Instructions to follow: Where a line of the material contains the string "will", copy that line.

────────

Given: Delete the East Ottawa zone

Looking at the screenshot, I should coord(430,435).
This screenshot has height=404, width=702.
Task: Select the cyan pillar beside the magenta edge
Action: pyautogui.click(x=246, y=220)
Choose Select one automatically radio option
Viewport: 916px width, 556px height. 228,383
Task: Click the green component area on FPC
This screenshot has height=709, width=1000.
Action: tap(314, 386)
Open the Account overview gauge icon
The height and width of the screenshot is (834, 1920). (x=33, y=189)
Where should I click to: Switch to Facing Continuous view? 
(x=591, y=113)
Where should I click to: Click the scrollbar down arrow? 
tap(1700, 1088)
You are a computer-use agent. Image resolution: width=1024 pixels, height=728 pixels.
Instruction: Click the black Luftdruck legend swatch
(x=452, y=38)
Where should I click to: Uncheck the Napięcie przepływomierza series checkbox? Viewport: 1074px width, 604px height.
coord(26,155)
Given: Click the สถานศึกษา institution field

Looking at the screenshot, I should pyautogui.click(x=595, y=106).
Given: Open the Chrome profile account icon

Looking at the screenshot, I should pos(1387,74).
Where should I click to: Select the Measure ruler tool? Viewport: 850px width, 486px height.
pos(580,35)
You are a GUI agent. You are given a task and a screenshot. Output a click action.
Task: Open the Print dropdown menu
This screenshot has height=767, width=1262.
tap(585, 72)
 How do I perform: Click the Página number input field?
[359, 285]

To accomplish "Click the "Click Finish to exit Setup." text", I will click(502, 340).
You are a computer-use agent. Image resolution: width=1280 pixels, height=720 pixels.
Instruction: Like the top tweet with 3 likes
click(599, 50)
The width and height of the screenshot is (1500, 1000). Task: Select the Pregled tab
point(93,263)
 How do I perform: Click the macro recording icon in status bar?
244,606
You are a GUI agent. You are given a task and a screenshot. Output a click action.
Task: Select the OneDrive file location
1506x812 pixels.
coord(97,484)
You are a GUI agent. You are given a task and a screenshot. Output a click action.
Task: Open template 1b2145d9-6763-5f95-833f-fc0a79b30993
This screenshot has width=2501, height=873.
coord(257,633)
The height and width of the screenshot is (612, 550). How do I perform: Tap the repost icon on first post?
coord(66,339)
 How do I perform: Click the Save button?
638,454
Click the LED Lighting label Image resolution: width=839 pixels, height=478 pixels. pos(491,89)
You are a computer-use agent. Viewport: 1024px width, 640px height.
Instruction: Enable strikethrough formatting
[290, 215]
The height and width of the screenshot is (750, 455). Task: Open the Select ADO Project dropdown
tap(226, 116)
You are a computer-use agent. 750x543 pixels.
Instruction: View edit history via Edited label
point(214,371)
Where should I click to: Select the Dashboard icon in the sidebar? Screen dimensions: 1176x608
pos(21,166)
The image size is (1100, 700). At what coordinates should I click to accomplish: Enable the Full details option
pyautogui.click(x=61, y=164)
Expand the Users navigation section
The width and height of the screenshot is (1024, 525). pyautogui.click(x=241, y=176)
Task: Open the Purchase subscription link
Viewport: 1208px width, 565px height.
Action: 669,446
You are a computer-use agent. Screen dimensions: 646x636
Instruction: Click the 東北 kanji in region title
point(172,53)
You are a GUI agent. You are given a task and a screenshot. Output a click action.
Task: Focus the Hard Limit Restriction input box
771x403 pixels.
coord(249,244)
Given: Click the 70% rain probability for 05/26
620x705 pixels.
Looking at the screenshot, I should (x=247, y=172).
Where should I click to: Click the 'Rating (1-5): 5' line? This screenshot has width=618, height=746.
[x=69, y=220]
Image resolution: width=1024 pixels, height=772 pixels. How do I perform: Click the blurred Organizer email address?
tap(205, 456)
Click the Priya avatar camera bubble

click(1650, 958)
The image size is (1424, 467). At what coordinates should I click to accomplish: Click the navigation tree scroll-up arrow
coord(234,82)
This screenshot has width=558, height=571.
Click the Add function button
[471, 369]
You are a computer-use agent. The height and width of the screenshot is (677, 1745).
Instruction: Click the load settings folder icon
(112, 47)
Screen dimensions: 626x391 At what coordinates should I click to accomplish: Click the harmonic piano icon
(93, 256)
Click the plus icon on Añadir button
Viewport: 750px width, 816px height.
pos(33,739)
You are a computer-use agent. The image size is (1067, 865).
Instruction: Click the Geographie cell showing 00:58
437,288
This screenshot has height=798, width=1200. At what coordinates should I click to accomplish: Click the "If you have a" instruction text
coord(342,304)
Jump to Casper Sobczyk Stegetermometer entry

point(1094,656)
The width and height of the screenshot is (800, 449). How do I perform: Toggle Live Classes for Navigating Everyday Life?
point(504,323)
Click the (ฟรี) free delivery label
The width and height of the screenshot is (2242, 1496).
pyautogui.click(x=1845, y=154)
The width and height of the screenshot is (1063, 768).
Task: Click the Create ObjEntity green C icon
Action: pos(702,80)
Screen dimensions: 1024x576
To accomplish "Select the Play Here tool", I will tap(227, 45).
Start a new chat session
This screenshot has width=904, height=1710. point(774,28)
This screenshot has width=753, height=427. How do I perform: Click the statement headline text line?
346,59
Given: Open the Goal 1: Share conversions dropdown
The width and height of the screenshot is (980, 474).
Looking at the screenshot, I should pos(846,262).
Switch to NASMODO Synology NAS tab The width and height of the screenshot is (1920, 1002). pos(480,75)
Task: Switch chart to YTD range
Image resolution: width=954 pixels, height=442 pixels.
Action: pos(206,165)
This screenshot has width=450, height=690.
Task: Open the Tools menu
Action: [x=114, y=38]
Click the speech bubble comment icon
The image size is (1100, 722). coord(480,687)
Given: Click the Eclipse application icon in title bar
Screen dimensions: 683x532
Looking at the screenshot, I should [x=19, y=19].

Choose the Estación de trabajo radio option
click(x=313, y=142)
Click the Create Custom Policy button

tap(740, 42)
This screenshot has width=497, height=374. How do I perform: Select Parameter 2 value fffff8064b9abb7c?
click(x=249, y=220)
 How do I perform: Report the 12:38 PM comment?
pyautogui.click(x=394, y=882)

────────

Solution to this task:
To accomplish "Click the "Click Finish to exit Setup." text", I will click(502, 340).
To accomplish "Select the Play Here tool", I will tap(227, 45).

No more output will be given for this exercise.